Like UTMB, UTSA has been using a policy of considering socioeconomic diversity since the Hopwood decision. And Jones says the current system is working fine. “We’re talking about a much broader definition of diversity. The value that diversity brings to the medical education process to me is the different viewpoints, different backgrounds, socioeconomic differences bring to the classroom. It’s not just race….”

Jones says he’s not against the principles of affirmative action, but he thinks such a politically charged concept can get in the way of the admissions process.

But Perez says schools that have been legally prevented from using affirmative action should change their policies now. “This is not just the law of the land, it’s good [policy].… Does it mean that sometimes race may be the deciding factor? Yes, but that’s OK as long as it isn’t the deciding factor every time.

“I have always said advocating for diversity [is] most important in the health-care field because the lack of diversity there has life-and-death consequences,” he says.

Many other medical schools have been operating under affirmative action policies—whether they call them that or not—for years, having bought into the idea that a diverse medical profession will lead to better access to culturally competent care and fewer disparities. Jorge Girotti, Ph.D., came to the University of Illinois (UI) to serve as an associate dean and the director of admissions more than 20 years ago, just as the school was finishing a review of its admissions policies in the wake of the Bakke ruling. He’s in charge of selecting the 300 students out of 4,600 applicants who begin classes each year at UI’s four medical school campuses. He says the school had been responsible for years for the leadership role in educating the state’s physicians—not just in Chicago but in rural areas, too—so the goal of a diverse student body “was spelled out from the beginning.”

He says that between Bakke and Grutter, UI broadened its definition of underrepresented minorities to include more Hispanics and created an admissions policy that considers volunteer work, sports, arts activities, military service and academic achievement, as well as race, sometimes asking for clarification if the application check-off box for that category isn’t clear. “The Bakke case was very clear that race could be one consideration among many, and we’ve tried to do that,” he says. “Part of the issue was how to address [that] not every student came with the same academic qualification, but they had other qualities that were important to being a physician.”

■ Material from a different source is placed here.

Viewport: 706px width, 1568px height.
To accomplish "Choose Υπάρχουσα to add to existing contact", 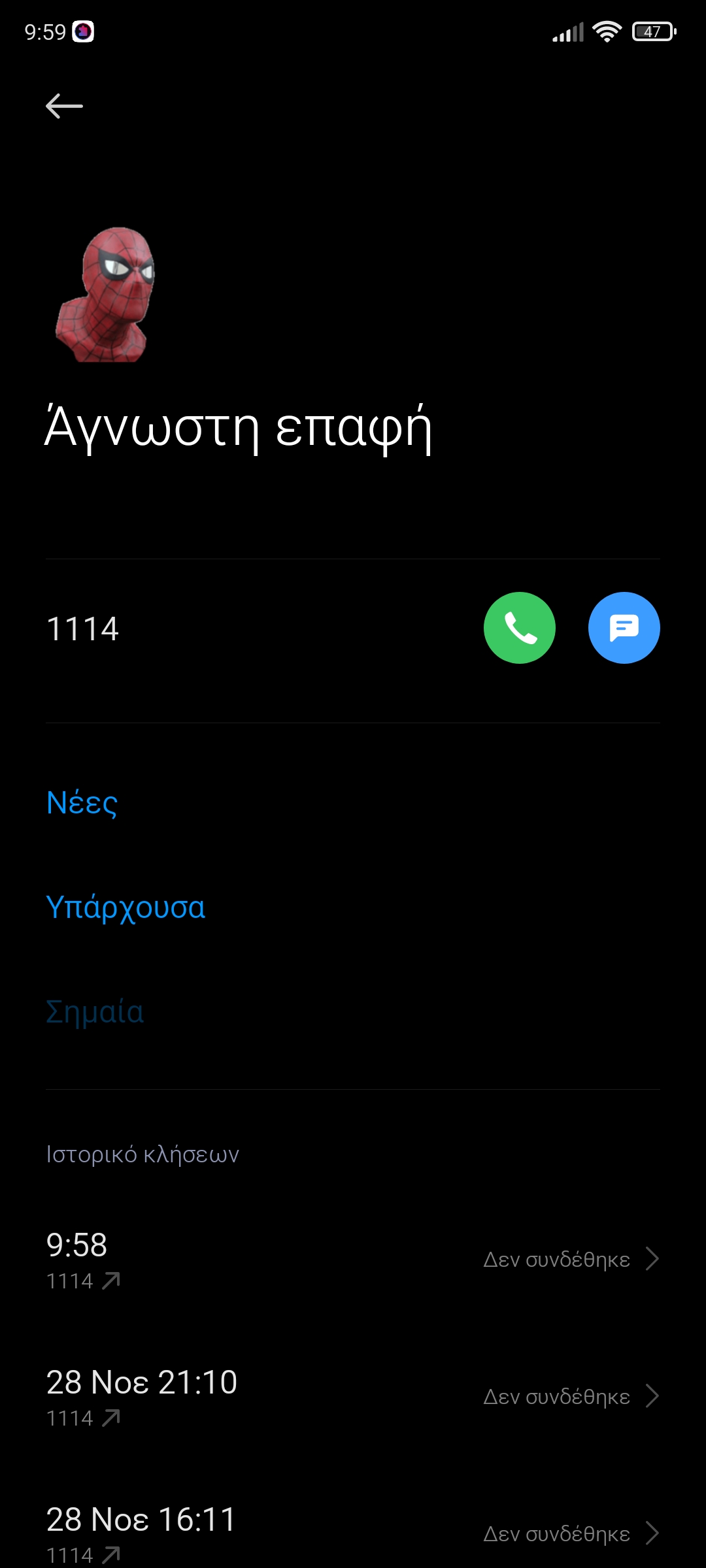I will point(126,907).
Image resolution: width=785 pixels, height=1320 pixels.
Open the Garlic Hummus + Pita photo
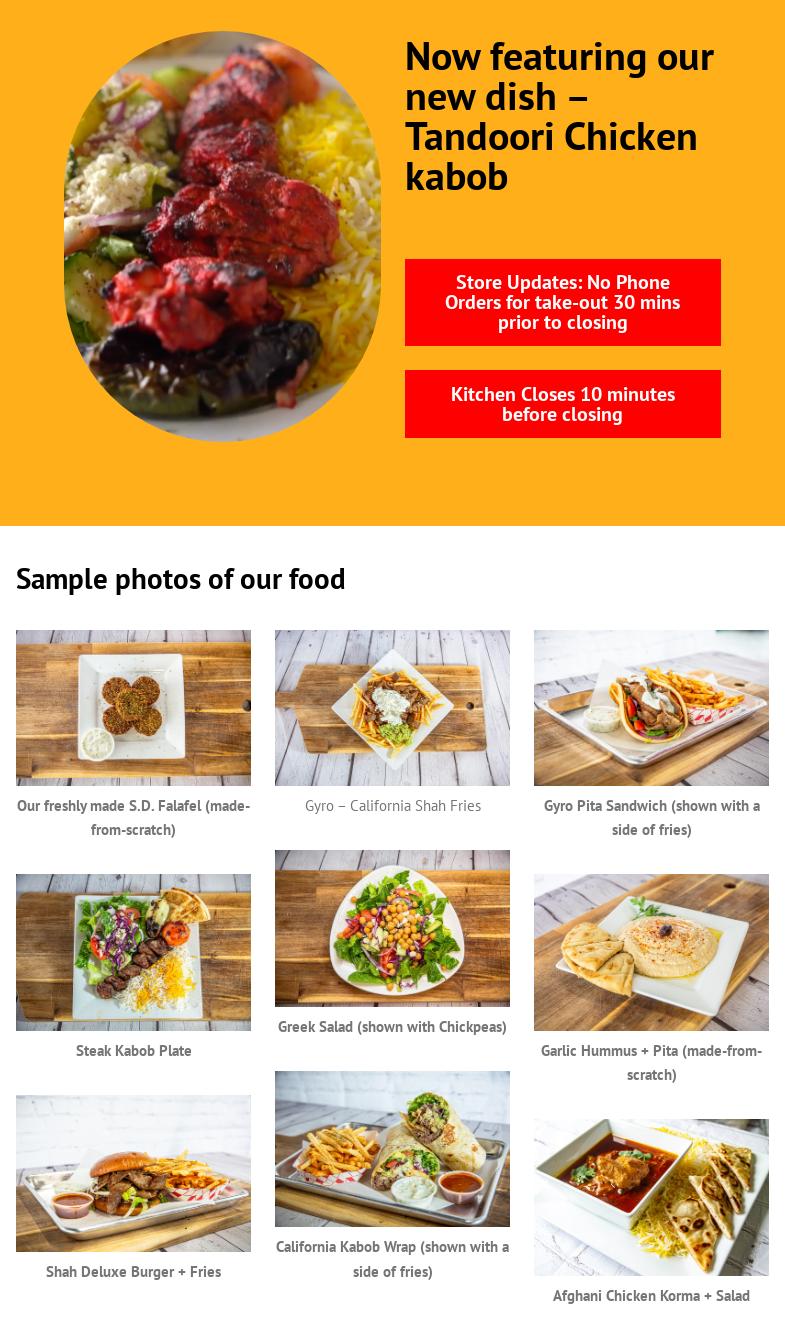[x=651, y=952]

The policy seemed to work under old case law, and Girotti says it has never been challenged. “Because of our track record in terms of enrollment and because of our size, I’ve always felt we could be an easy target.” The school has matriculated about 20 percent underrepresented minorities, and 11 percent of last fall’s incoming class is Hispanic, and 8 percent is black.

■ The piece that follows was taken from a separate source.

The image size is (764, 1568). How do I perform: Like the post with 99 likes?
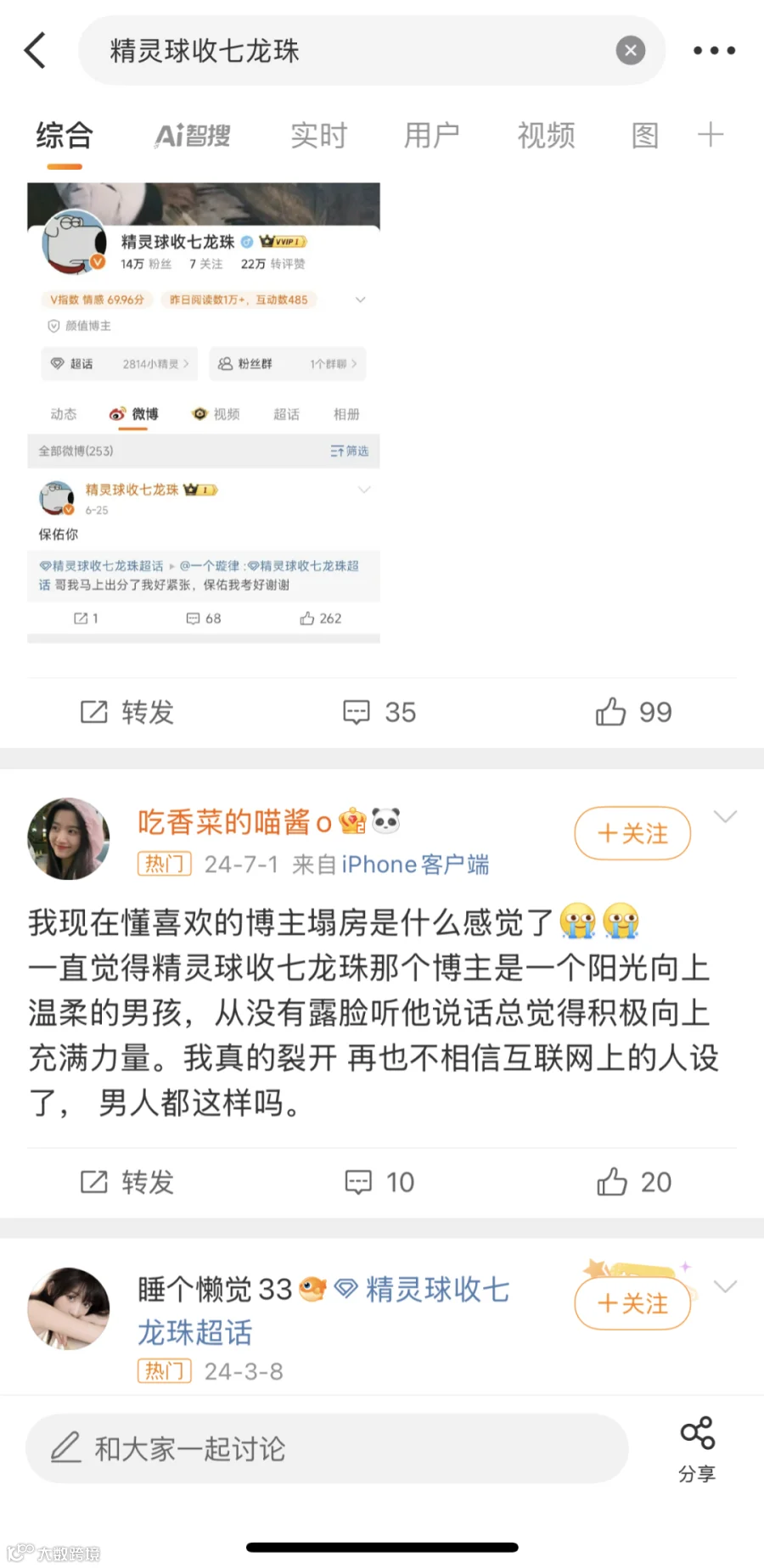tap(633, 712)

UI has reviewed and tweaked its policy over the years, especially to consider issues of disadvantage rather than pure race and ethnicity, when in the mid-’90s California passed its Proposition 209, which banned the use of race in state school admissions, and the Hopwood case was decided.

A key point in the Grutter ruling, Perez says, is that periodic reviews of admissions policies should eventually lead to a point where race-conscious decisions are no longer necessary. The Supreme Court expects affirmative action won’t be needed 25 years from now, but many say that’s difficult to believe. And some schools are still trying to get a handle on what the case means for them. Cathleen Kearns, a spokeswoman for the American Association of Colleges of Osteopathic Medicine, says that for many of the 20 osteopathic institutions, “I just don’t think the schools have worked through it yet.”

For those still mired in confusion, Perez has some suggestions. “You will not move the ball forward without leadership at your schools. You need the legal advice we’re giving you, but the places that are doing it well are those where it comes from the top.”

Thomas would agree, crediting UTMB’s leadership with progress made on the issue, while some Texas schools have not budged from prior policies.

Once the leadership is on board, there are some guidelines to follow beyond the justices’ opinions. Perez points to the set of guidelines released by the AAMC in October, which he helped develop. He also suggests the legal analysis from the Civil Rights Project at Harvard University. While not geared specifically to medical schools, he says the document is helpful to any school refining its policies.

The Institute of Medicine also recently weighed in on the subject, publishing a set of recommendations—some of which reflect the Supreme Court’s directives—for health professions schools to increase diversity on their campuses. “There are still many [schools that] don’t seem to do an appropriate balancing of the qualitative and quantitative considerations [in admissions],” says Judith Winston, a lawyer who sat on the committee that drafted the recommendations.


Martin Michaelson, a partner at the Washington, D.C., law firm Hogan and Hartson, says the Grutter and Gratz rulings probably represent the “high water mark regarding affirmative action,” and he expects the next consequential rulings to come from lower federal courts during the next two to five years.

Court challenges could be aplenty, as affirmative action remains a contentious issue. (See “Do You Agree With Affirmative Action?” at left.) There are many people who think policies that consider race in any way are wrong and hurt both whites and Asians—so-called overrepresented minorities—in the admissions process.

Roger Clegg, general legal council for the Center for Equal Opportunity, works to block any use of racial consideration in education and employment issues. “You shouldn’t assume that because a student has black skin that they come from the ghetto. Diamonds in the rough come in all colors. There are more poor whites than there are poor African-Americans,” he says, adding that when you look at percentages, the opposite is true. “If you buy into this notion of underrepresentation, then that means there’s such a thing as overrepresentation,” which leads to increased tensions among different racial and ethnic groups.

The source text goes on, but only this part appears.